— AIM OF THE TASK —
This exercise asks for an exact copy of the lines from the one containing "Click the paragraph" through the final line of the material, with pictures omitted.

— ENTRIES SUPPLIED —
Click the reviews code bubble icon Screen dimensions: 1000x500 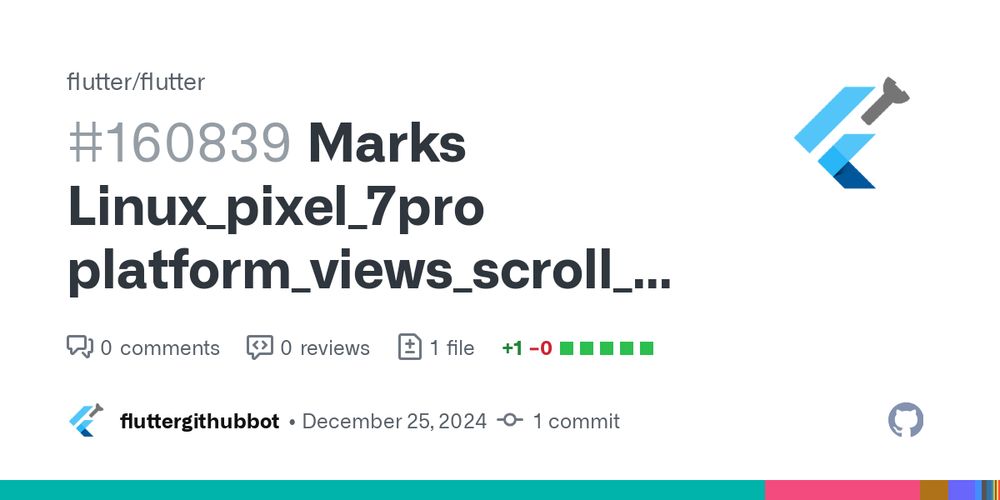pyautogui.click(x=260, y=348)
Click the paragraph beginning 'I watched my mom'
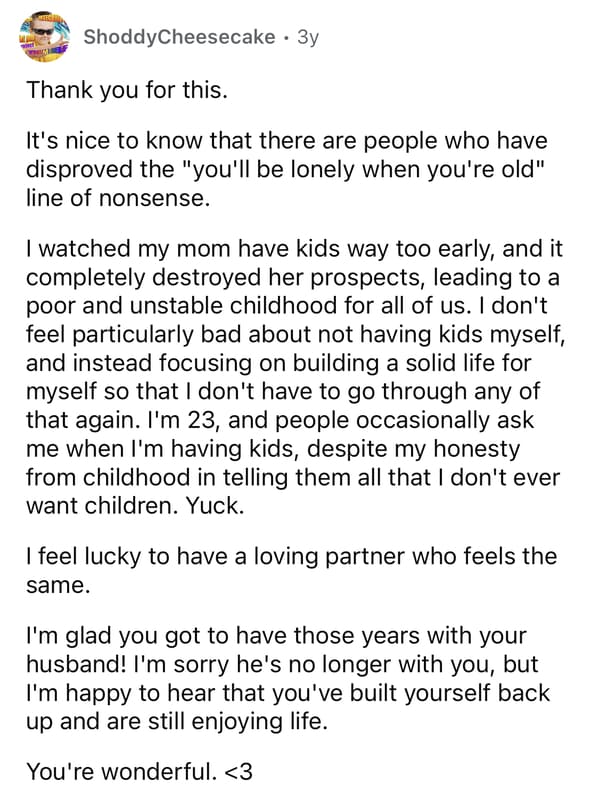Image resolution: width=599 pixels, height=792 pixels. (295, 377)
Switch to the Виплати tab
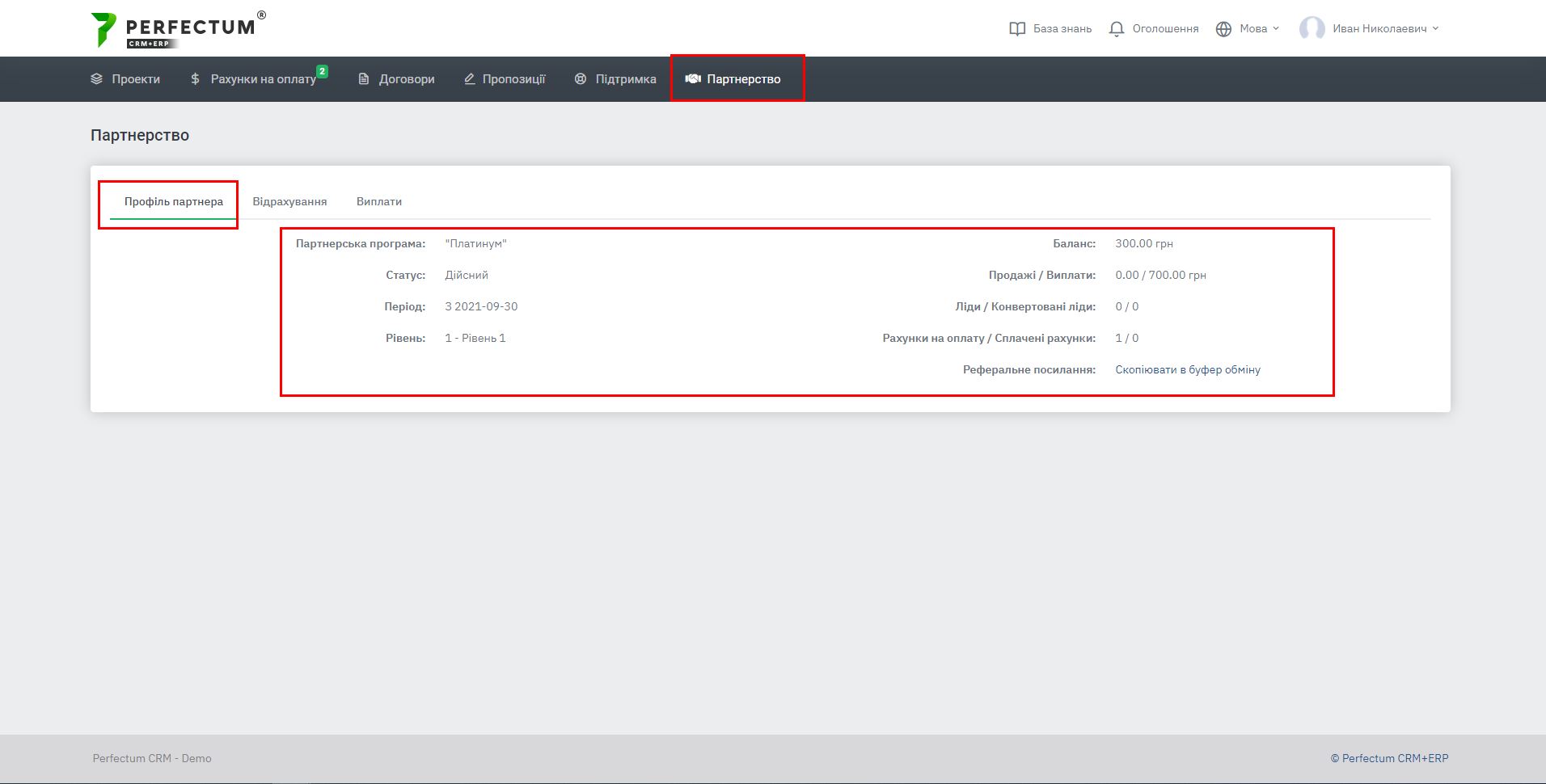The height and width of the screenshot is (784, 1546). [379, 201]
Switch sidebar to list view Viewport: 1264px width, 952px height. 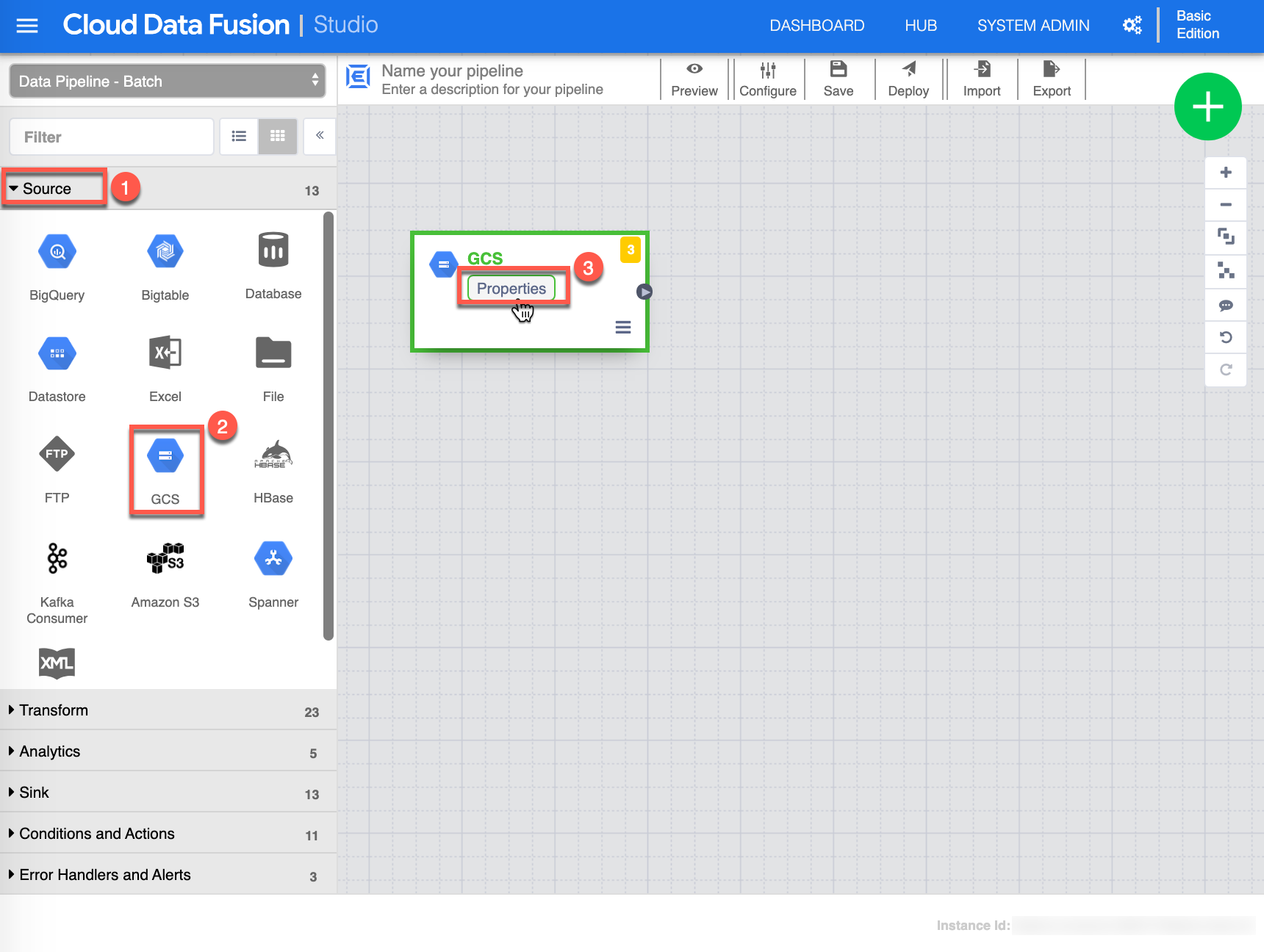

— YOUR SOLUTION —
Click the paragraph beginning 'I watched my mom'
Image resolution: width=599 pixels, height=792 pixels. (295, 377)
Switch to the Виплати tab
The height and width of the screenshot is (784, 1546). [379, 201]
Switch sidebar to list view Viewport: 1264px width, 952px height. 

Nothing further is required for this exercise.